One of the problems with our near single payer system of remuneration is that we are at risk of succumbing to a divide and rule approach when negotiating for resources. The “Iron Lady”, Margaret Thatcher, stood with little fear against the Red Army and the Soviet Union. She didn’t think twice about sending Britain’s entire army, navy and air force, including the Queen’s youngest son, to the South Atlantic to take on Argentina in the Falklands’ war. But, she drew the line in taking on the doctors of Britain when it came to health policy and funding. As a united profession, doctors in BC and Canada are very strong. The official BC government response to the current constitutional challenge is remarkable in that it blames doctors and patients for access and funding problems. We must strongly refute such accusations and re-affirm our mandate as patient advocates. We cannot adopt a “no comment” approach. The current legal challenge in BC is aimed at enacting existing CMA policy (supported by the former BCMA caucus) into law. The world literature is clear and confirms our health system is both very expensive and extremely inefficient when compared with other universal systems.
The Doctors of BC must advocate for BC patients to have the same rights and freedoms that the Supreme Court of Canada granted to Quebec residents in the Chaoulli case.
I have worked as a full time university faculty member and researcher, in full time public practice, and in private practice. I am an associate professor at UBC, and have been a visiting professor at many universities and learned societies throughout the world, including McGill, Manitoba, Ottawa, N. Carolina, Yale, Taipei, Manila, Cambridge (England), Madrid, Santiago, Mexico City, Acapulco, Chihuahua, Athens, Rome, Mumbai, Havana and Sydney. I have published over 200 articles and book chapters. I am the current recipient of the Don Rix Leadership Award of the Doctors of BC.
Doctors want a better health system for all. We must encourage debate, but avoid internal conflict. Now is not the time to consider revoking our conjoint membership in the CMA.

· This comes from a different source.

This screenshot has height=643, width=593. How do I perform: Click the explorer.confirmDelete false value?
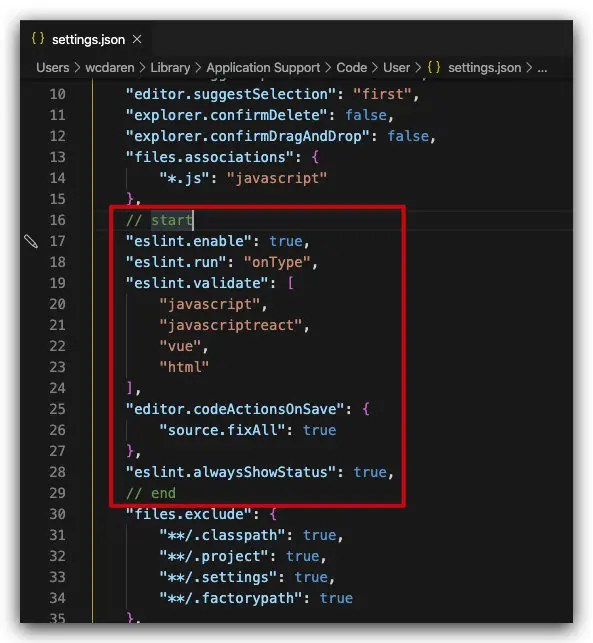coord(366,115)
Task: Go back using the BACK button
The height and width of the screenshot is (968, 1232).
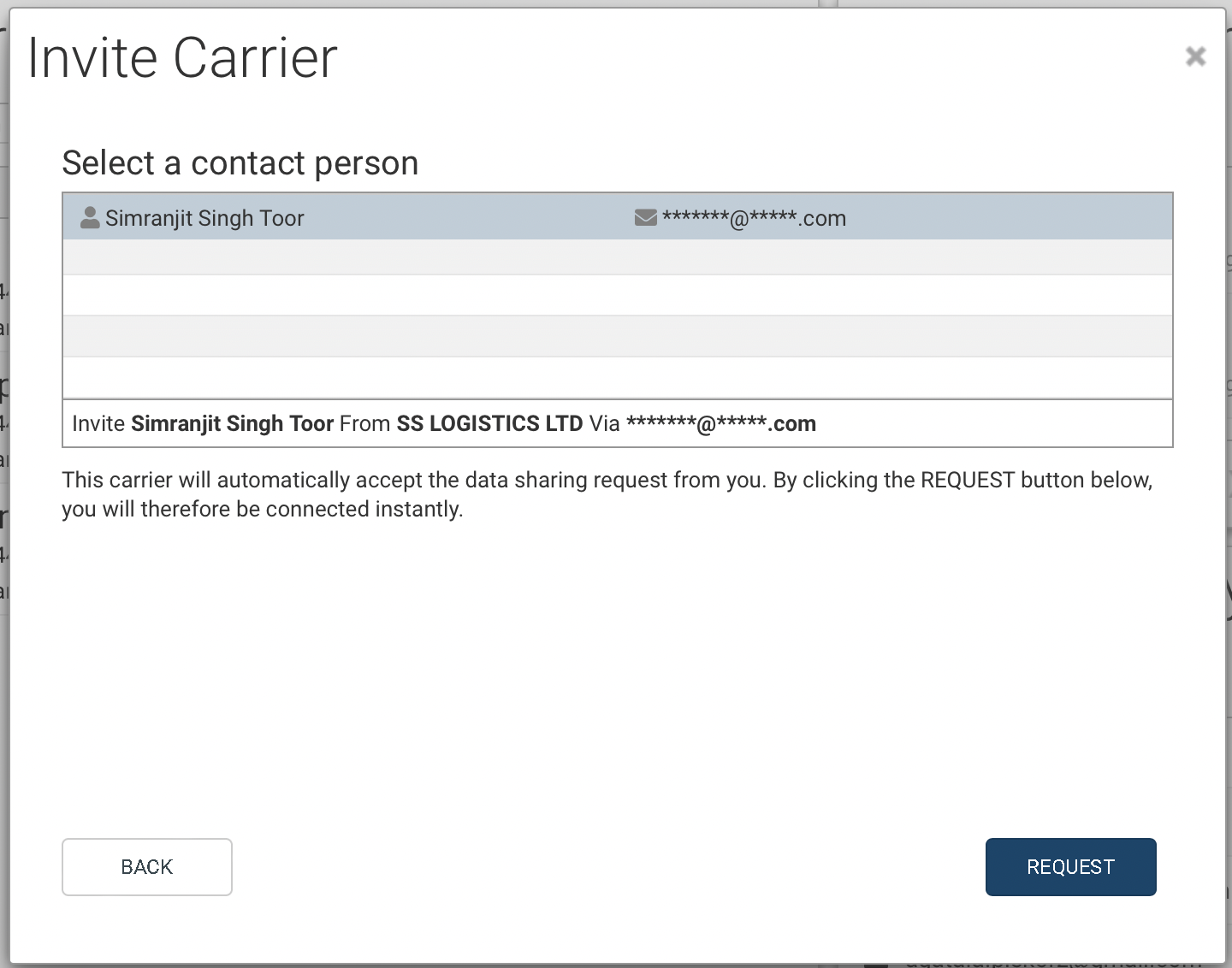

I am certain of victory in our constitutional challenge. The Doctors of BC must influence the new legislation that will result. Of the 3 candidates, I believe I am the most experienced and qualified to lead that effort. I am seeking a mandate from BC’s doctors to pursue an agenda aimed at solidifying and strengthening our profession as we implement the reforms necessary to elevate our health system from its lowly ranking. As we pursue such an agenda, doctors must be in the driver’s seat. We and our patients are under attack by governments and their agencies. This election is about supporting a mandate to repel such attacks and implement substantial reforms. If I am elected to the office of President-Elect of Doctors of BC, that will be my goal.